I have looked at de Casteljau method, but as I can understand, it works with one segment spline. My math skills are dusty, so I am not really sure if I can use de Casteljau in my example.

Answer 1

This is conceptually straight forward, although it might involve quite a bit of code for reasons explained a little later on. What you're trying to do is flatten a (cubic) poly-Bezier, so let's start with that:

Individual cubic Bezier curves are generated by four points: a start point, a control point that determines the tangent at the start point, an end point, and a control point that determines the tangent at the end point.
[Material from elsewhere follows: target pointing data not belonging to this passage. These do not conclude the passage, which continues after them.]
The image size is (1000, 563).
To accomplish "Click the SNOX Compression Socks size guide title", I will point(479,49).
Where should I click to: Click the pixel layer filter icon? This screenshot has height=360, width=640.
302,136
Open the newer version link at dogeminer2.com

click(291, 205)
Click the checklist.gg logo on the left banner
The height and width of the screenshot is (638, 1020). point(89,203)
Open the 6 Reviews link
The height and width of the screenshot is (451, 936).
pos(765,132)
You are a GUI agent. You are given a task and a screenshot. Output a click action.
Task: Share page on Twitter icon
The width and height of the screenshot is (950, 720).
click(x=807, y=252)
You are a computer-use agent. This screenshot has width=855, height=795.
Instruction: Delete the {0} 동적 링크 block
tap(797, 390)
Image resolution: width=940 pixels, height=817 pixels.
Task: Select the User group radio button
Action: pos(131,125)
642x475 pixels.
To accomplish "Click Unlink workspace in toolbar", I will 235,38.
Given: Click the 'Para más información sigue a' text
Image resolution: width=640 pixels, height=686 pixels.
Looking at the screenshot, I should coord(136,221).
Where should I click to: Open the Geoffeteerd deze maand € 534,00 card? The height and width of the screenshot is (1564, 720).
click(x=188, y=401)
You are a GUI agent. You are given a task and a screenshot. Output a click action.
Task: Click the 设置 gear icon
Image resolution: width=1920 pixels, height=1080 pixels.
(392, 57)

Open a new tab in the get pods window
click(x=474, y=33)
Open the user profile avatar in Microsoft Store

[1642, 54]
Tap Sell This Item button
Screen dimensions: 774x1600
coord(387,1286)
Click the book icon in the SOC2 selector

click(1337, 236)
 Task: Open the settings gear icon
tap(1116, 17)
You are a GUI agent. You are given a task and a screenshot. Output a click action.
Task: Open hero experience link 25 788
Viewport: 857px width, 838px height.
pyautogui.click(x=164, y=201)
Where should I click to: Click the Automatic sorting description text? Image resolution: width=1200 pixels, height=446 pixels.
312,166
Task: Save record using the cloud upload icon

The curve, then, is a plot of the cubic Bezier function:

Bx(t) = p1.x × (1-t)³ + 2 × p2.x × (1-t)² × t + 2 × p3.x × (1-t) × t² + p4.x × t³
By(t) = p1.y × (1-t)³ + 2 × p2.y × (1-t)² × t + 2 × p3.y × (1-t) × t² + p4.y × t³

A single Bezier curve is plotted over the interval t=[0,1], so a poly-Bezier of N segments is plotted over a total interval N × [0,1].

First, the simple case: simple flattening. Bezier curves are non-linear curves and so let's first not bother to enforce "same length for each of the line segments". Given an N-segment poly-Bezier:

S = number of segments we want
points = empty list
for (s = 0):(s = S):(step = S/N):
  v = s * step
  segmentid = floor(v)
  segment = polycurve.segments[segmentid] 
  t = v % 1
  points.push(
    segment.pointAt(t)
  )

We now have all the points we need, and we just connect them with lines. Done.

However, Bezier curves are non-linear curves, so flattening in this way does not yield equidistant segments in the slightest. If we want to do that, we need to work with distance along the curve rather than t values.

S = number of segments we want
points = empty list
for (s = 0):(s = S):(step = S/N):
  v = s * step
  segmentid = floor(v)
  segment = polycurve.segments[segmentid]
  distanceRatio = v % 1
  t = segment.getTforDistanceRatio(distanceRatio)
  points.push(
    segment.pointAt(t)
  )

This will work exactly as you want, but getTforDistanceRatio is the hard part, because what we're doing here is reparameterizing the curve for distance, rather than time, and that is a very hard mathematical problem (for which no general symbolic solution exists). The cheapest way to do this is using a Lookup Table (LUT), which is explained in the link above, for "distance along the curve".

Answer 2

The de Casteljau method is used to compute a point on the Bezier curve and also obtain the control points for the two subdivided curves in the process. So, yes you should be able to use de Cateljau method to evaluate as many points as you want on a Bezier curve if you know the control points.

From the picture you show and the fact that your "cubic Bezier spline" takes in/out tangents as input, I think your spline is actually "cubic Hermite spline", in which each segment is indeed a cubic Bezier curve. You can convert each segment of your spline to a cubic Bezier curve, then use de Cateljau method to evaluate as many points as you want, then connect these points by straight lines.